かつて、この地上に一つの文明世界があった。その文明の起源はおおよそ5万年前に溯る。
 現在知られている限り、その文明世界はおおよそ三つの勢力に分かれていたと思われている。
 一つは、現在の中東から欧州を中心とし、アフリカから南極へ至る地域を支配していた勢力。仮に<カナン>とこれを呼称する。
 一つは、両アメリカ大陸…特に南米大陸北部から中米にかけてのカリブ海沿岸を中心としていた勢力。こちらは<アトラント>と呼称する。
 そして、その狭間にあって両者の絶え間ない干渉を受けていた無数の弱小勢力である。
 12000年前、<カナン>と<アトラント>の対立は遂に全面戦争へと発展した。両者の勢力はあらゆる面で互角だった。正面からの戦いでは決着は付かないと悟った両者は、ユーラシア大陸東部の第三勢力をできるだけ多く自分達の陣営に取り込む事で、パワーバランスを崩し、戦局を己の有利に展開する事を狙う。はたして、両者の間で無力さに震えていた小国群の点在するユーラシア東部は二大勢力の激戦が展開される修羅の戦野と化した。
 とりわけ最大の激戦区となったのが、今現在「日本」と呼ばれる地域である。太平洋を越えて侵攻した<アトラント>はこの島に巨大な地下要塞を築いた。その防御力はすさまじく、要塞攻略に向かった<カナン>軍はどれほどの屍山血河を築いても、この要塞に手を触れる事はかなわなかったのである。
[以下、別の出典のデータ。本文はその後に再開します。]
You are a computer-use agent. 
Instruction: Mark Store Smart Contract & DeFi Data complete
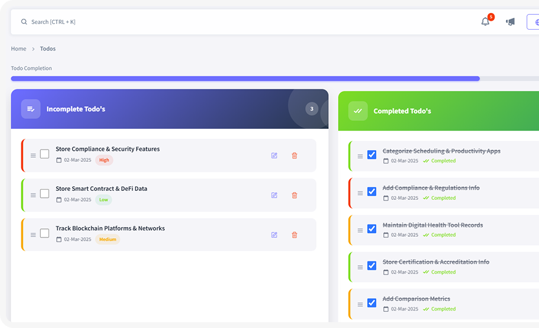point(45,193)
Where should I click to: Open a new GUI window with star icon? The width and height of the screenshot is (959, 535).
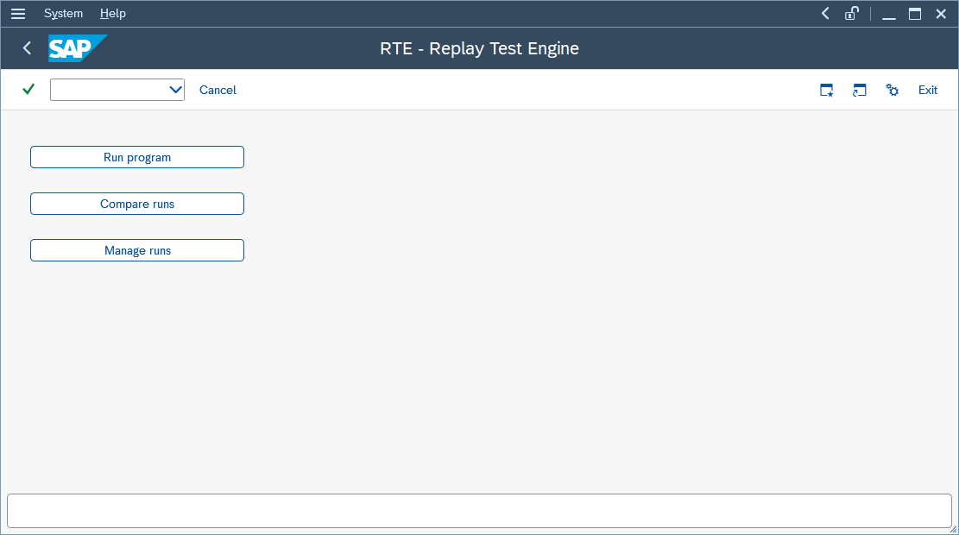click(826, 90)
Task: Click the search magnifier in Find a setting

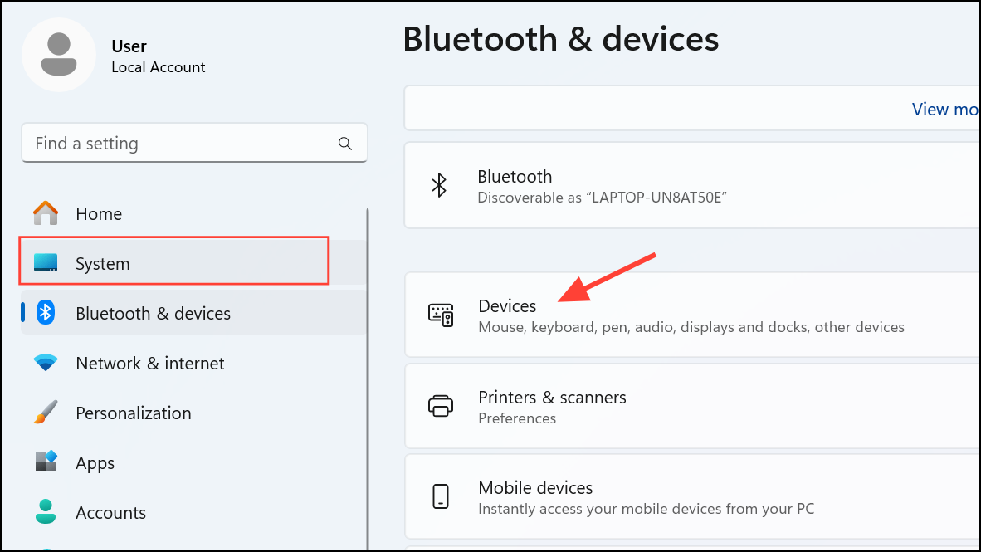Action: tap(344, 143)
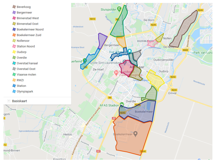Click the orange Boekelermeer Zuid legend icon

(14, 35)
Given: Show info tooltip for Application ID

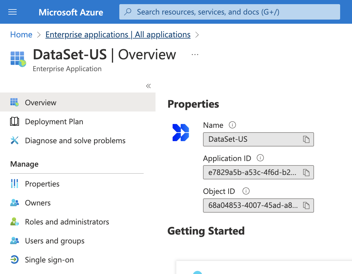Looking at the screenshot, I should pos(260,158).
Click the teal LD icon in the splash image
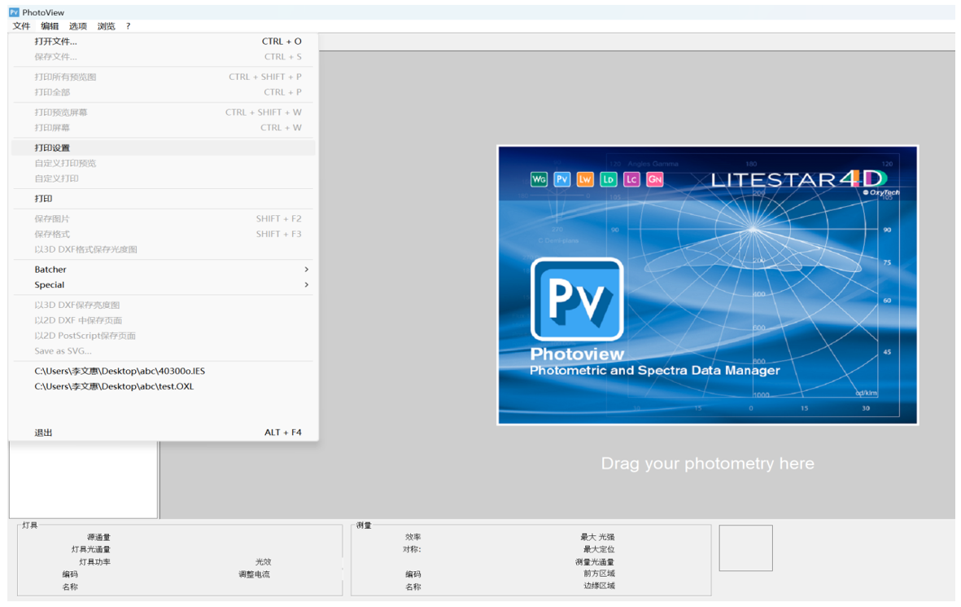The width and height of the screenshot is (961, 607). click(609, 179)
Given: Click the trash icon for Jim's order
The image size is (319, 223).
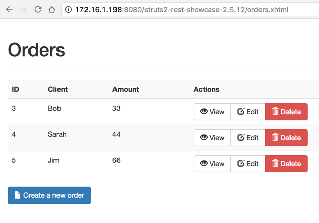Looking at the screenshot, I should click(275, 164).
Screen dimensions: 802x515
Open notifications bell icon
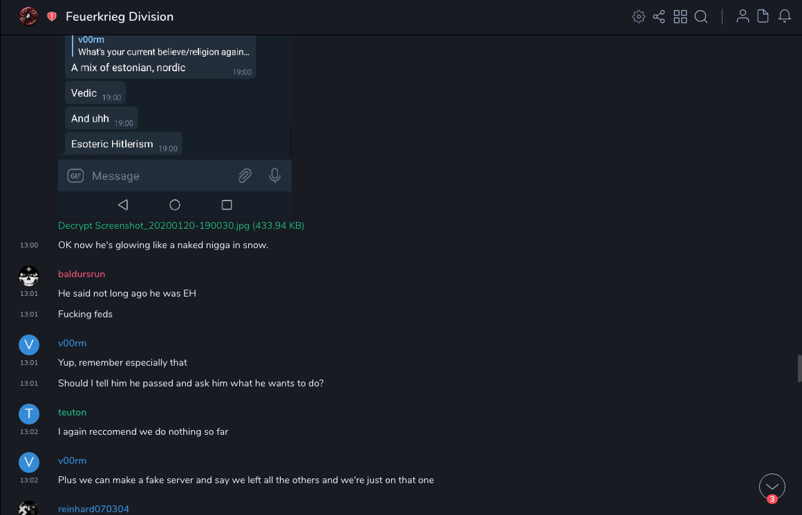click(x=785, y=17)

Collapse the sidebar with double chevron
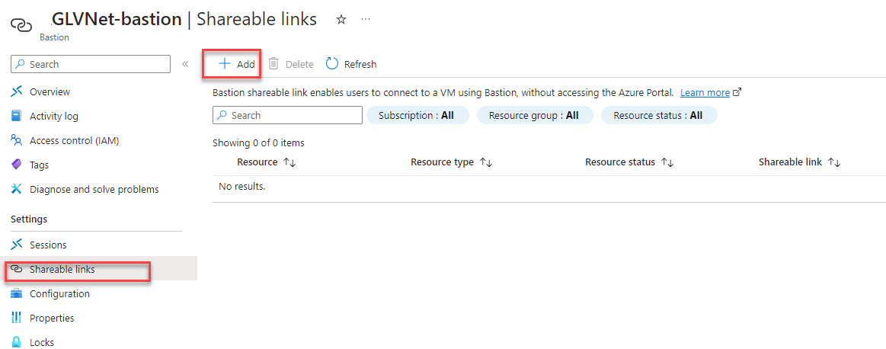click(185, 64)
 戦争が始まってからおよそ200年後、<カナン>に天才的な科学者が誕生する。彼の名はノア・ゼーレ。精神力を物理応用する理論を完成させた彼は、その理論を元に強大な兵器システムを完成させる。<光体>と呼ばれる特殊素材製の機体に人間の魂そのものを動力源として取り込み、再生機能すら備え、無限の時間駆動しつづける単独機動兵器「使徒」。固体ごとにそれぞれ特殊な能力を与えられた使徒を一つの有機的ユニットとして運用する事で、凄まじい戦闘力を発揮させるそのシステムは、「アポカリプス・システム」と呼称された。
 アポカリプス・システムは、初陣となった日本攻略において圧倒的な破壊力を見せ付ける。ユーフラテス河畔の秘密工場で製造されたたった4体の使徒は、日本に駐留する<アトラント>将兵の半数を一方的に殺戮し、200年にわたり一千万人を越える<カナン>将兵の血を吸ってきた地下要塞を、わずか一日で陥落させたのだ。
 自ら奪取した要塞の司令官となったノア・ゼーレはそれを拡張し、自らの研究を更に推し進める。さらに、同様の要塞を南極や本国の死海沿岸、アララト山直下にも築き、究極の兵器システムの構築に全力を注ぐ。
 それは、アポカリプス・システム開発の過程で明らかになったATフィールド…すべての生命が持つ、自らを形作る心の壁に着目したものである。16体の使徒を連結する事により、敵地をATフィールドで封鎖。それを反転・破壊することで、範囲内のあらゆる生物を瞬時に原始海洋を満たした生命のスープの状態へと還元させると言う究極の無差別殺戮兵器だった。ノア・ゼーレはこの「ライフ・ブレイカー」と名づけたシステムを持って、<アトラント>の全市民を瞬時に全滅させると言う、悪魔も鼻白むような計画を実行しようとしていたのだ。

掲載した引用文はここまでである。